Blanks are significant parts of both the verse and target texts. To facilitate awareness of leading and trailing blanks, '>' and '<' characters are printed on either side of the target text in the search results.

With the default setting, "verses and counts", the entire verse is displayed when matched. When the "Display mode" pulldown list is set to "counts only" only the count is given.

Specifying the target text

Two methods of entering the target text are available, set by the "Input mode" pulldown list.

Entering Unicode characters

Copying and pasting text into the input field in the "Unicode characters" input method is probably the easiest approach. Always copy text having at least the content that will be needed in the search. Using text with "accents" Content is recommended for all pasting into the input field. Then set the Contents pulldown to the desired target Content.

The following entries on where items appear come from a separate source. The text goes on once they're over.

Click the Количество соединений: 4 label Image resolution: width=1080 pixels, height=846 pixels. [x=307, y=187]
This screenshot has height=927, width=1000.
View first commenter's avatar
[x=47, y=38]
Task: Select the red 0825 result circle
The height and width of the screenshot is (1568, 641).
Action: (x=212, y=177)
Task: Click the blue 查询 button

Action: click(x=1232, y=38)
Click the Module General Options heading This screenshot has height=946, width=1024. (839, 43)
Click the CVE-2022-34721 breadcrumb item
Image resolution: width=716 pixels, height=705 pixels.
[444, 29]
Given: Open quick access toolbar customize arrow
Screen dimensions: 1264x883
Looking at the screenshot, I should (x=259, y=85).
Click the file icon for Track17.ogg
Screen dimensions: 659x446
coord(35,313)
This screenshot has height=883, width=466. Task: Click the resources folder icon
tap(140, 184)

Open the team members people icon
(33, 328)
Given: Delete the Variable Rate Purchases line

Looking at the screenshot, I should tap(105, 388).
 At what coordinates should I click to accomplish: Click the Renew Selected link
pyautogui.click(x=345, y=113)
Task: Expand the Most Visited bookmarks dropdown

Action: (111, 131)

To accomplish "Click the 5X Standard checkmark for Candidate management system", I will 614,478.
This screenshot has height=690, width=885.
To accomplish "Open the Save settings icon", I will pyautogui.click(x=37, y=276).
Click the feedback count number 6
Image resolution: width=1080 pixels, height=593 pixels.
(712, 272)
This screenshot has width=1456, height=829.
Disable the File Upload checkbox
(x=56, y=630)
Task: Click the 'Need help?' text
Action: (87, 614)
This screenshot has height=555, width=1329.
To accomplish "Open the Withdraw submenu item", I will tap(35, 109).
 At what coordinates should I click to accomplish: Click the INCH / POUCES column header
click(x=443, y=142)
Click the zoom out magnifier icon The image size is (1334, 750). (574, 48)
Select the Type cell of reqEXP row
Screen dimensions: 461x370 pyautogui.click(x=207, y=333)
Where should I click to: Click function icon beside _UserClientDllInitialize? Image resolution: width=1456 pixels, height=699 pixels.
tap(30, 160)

Entering hexadecimal values

The hexadecimal constant input method is helpful for situations in which the desired text isn't available to copy or a Hebrew keyboard isn't available. Enter the constants left-to-right as blank-separated hexadecimal numbers, e.g. 20 5dc 5d0 5d4 20 for > לאה <.

For either input method:

This search is not recommended when the target has more than one vowel or one accent on a consonant. The order in which the vowels or accents are entered after a consonant, the "mark ordering", is critical to a successful search.

Examples

Practice with a single book before trying the lengthier Torah or Tanach multiple book searches.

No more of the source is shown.